Universal personal telecommunications (UPT) was a special segment of the international telephone number space which had been set aside for universal personal telephone numbers. This service had been allocated country code +87810 and was completed by a 10-digit subscriber number which provided 10 billion unique numbers. The International Telecommunication Union (ITU) introduced this concept in 2001, referring to it as "global number portability" (not to be confused with number portability).

The delegation of UPT was requested by VisionNG Chairman Herwart Wermescher and was confirmed by Counsellor, SG2 of ITU-TSB Richard Hill on May 21, 2002.

The UPT number allocation was withdrawn in 2022.

== The UPT service==
The UPT standards have been developed to allow a UPT number to be associated with any device on any network, anywhere in the world. An individual should be able to enter an access code to make or receive calls on any device and can be provisioned as a global mobile telephone number.

UPT allowed ad hoc sharing of physical devices and was intended to be independent of geography or network provider. From the +87810 numbering space, operators could offer their customers next generation services – voice, data, email, SMS, web and location-based services – using a single "number for life" that transcended national boundaries and traditional ways of thinking about communications.

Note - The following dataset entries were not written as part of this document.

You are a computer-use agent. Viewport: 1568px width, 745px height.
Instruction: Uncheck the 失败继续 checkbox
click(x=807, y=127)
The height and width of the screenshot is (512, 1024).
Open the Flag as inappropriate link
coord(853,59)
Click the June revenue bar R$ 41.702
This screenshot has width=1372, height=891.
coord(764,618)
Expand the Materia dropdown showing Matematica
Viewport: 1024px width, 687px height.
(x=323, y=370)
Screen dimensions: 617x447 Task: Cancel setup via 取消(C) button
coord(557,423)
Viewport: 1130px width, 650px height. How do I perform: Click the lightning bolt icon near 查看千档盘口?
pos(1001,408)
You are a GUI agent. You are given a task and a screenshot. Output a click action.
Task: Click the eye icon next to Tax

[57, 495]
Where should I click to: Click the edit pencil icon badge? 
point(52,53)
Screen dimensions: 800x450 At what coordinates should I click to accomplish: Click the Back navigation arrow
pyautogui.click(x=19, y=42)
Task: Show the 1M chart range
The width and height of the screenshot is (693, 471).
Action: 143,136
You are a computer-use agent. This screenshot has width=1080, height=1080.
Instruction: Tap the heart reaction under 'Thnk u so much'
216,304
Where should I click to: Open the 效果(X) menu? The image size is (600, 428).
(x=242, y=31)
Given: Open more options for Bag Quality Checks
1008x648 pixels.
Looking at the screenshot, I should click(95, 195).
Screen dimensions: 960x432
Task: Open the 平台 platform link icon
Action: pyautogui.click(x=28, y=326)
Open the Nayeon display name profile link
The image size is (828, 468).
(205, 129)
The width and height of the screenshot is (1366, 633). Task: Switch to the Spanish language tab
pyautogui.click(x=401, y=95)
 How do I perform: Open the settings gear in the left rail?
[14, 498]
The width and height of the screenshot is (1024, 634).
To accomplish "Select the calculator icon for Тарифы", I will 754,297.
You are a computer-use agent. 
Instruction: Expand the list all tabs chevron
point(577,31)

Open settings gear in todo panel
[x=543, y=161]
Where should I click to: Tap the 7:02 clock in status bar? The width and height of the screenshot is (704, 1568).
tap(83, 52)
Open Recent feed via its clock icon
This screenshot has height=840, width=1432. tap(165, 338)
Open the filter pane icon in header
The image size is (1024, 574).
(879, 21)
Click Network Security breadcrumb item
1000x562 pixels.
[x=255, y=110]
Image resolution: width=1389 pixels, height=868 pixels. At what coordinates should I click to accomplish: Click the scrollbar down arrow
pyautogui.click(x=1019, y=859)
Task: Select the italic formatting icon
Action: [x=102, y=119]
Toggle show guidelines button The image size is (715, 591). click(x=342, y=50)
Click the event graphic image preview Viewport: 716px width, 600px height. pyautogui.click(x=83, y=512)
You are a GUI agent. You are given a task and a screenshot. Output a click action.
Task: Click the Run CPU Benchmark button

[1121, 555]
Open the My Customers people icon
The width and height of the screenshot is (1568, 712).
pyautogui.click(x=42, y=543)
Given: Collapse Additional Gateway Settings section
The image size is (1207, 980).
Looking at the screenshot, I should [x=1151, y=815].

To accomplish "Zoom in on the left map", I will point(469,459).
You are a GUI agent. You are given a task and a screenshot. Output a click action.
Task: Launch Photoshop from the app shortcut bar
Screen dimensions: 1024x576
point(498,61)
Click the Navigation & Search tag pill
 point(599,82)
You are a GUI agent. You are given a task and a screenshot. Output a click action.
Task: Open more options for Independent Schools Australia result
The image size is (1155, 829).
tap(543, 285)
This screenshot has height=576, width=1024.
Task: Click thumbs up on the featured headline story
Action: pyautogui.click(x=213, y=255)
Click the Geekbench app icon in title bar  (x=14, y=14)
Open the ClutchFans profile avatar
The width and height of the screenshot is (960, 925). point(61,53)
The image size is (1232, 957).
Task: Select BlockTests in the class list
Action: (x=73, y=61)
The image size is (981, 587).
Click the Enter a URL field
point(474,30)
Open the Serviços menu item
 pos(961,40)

Initially, UPT number blocks were allocated to VoIP, but as technology advanced, UPT was more and more seen as a numbering and addressing solution for Digital Identity and Internet of Things marketplace.

In February 2016, the ITU approved the assignment of a Mobile Country Code and Network Code associated to the UPT Country Code. This allowed for the provision of 10 billion unique IMSI's for the deployment of Global Mobile Services.

==UPT service profile==
The UPT service profile was a record that contained all information related to a UPT user, which information is required to provide that user with UPT service such as subscriptions to basic and supplementing services and call-routing preferences. Each UPT service profile was associated with a single UPT number.

==UPT number==

The UPT number was a global range delegated by the ITU and comprised 10 billion enum-enabled numbers with the prefix 87810 followed by a 10 digit subscriber number. It was in Tier 1 ENUM DNS registry under 0.1.8.7.8.e164.arpa

The UPT number uniquely identified a UPT user and was used to place a call to, or to forward a call to, that user. A user could have multiple UPT numbers (such as a business UPT number for business calls and a private UPT number for private calls). In the case of multiple numbers, each UPT number was considered, from a network vantage point, to identify a distinct UPT user, even if all such numbers identified the same person or entity.

==UPT environment==
UPT environment was the environment within which the UPT service facilities were offered, consisting of combinations of global fixed, mobile and Next Generation networks.